**INSTRUCTIONS TO FOLLOW:**
Every record must be copied exactly.

========================

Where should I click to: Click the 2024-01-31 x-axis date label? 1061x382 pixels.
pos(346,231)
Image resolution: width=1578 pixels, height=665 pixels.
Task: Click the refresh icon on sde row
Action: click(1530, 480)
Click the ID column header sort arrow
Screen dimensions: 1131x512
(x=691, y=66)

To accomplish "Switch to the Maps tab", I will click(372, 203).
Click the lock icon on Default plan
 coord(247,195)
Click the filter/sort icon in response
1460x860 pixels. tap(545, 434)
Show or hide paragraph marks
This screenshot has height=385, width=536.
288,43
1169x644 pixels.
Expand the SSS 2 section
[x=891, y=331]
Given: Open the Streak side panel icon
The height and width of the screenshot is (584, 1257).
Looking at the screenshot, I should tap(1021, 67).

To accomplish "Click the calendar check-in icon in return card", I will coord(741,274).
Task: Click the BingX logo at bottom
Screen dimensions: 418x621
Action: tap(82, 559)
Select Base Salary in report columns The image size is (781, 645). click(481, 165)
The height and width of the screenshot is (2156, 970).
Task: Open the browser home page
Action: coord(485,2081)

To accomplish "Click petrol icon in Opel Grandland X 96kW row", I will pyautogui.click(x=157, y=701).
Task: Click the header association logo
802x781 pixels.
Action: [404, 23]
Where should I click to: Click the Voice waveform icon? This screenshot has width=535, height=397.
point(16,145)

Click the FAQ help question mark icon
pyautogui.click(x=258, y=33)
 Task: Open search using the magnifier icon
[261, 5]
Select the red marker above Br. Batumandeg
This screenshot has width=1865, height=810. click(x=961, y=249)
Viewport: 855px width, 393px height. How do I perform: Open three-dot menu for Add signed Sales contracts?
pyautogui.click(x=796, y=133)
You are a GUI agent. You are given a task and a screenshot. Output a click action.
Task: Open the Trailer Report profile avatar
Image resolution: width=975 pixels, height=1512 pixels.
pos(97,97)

========================

**RESPONSE AREA:**
Where should I click to: Click the 2024-01-31 x-axis date label? 1061x382 pixels.
pos(346,231)
Image resolution: width=1578 pixels, height=665 pixels.
Task: Click the refresh icon on sde row
Action: click(1530, 480)
Click the ID column header sort arrow
Screen dimensions: 1131x512
(x=691, y=66)

To accomplish "Switch to the Maps tab", I will click(372, 203).
Click the lock icon on Default plan
 coord(247,195)
Click the filter/sort icon in response
1460x860 pixels. tap(545, 434)
Show or hide paragraph marks
This screenshot has height=385, width=536.
288,43
1169x644 pixels.
Expand the SSS 2 section
[x=891, y=331]
Given: Open the Streak side panel icon
The height and width of the screenshot is (584, 1257).
Looking at the screenshot, I should tap(1021, 67).

To accomplish "Click the calendar check-in icon in return card", I will coord(741,274).
Task: Click the BingX logo at bottom
Screen dimensions: 418x621
Action: tap(82, 559)
Select Base Salary in report columns The image size is (781, 645). click(481, 165)
The height and width of the screenshot is (2156, 970).
Task: Open the browser home page
Action: coord(485,2081)

To accomplish "Click petrol icon in Opel Grandland X 96kW row", I will pyautogui.click(x=157, y=701).
Task: Click the header association logo
802x781 pixels.
Action: [404, 23]
Where should I click to: Click the Voice waveform icon? This screenshot has width=535, height=397.
point(16,145)

Click the FAQ help question mark icon
pyautogui.click(x=258, y=33)
 Task: Open search using the magnifier icon
[261, 5]
Select the red marker above Br. Batumandeg
This screenshot has width=1865, height=810. click(x=961, y=249)
Viewport: 855px width, 393px height. How do I perform: Open three-dot menu for Add signed Sales contracts?
pyautogui.click(x=796, y=133)
You are a GUI agent. You are given a task and a screenshot. Output a click action.
Task: Open the Trailer Report profile avatar
Image resolution: width=975 pixels, height=1512 pixels.
pos(97,97)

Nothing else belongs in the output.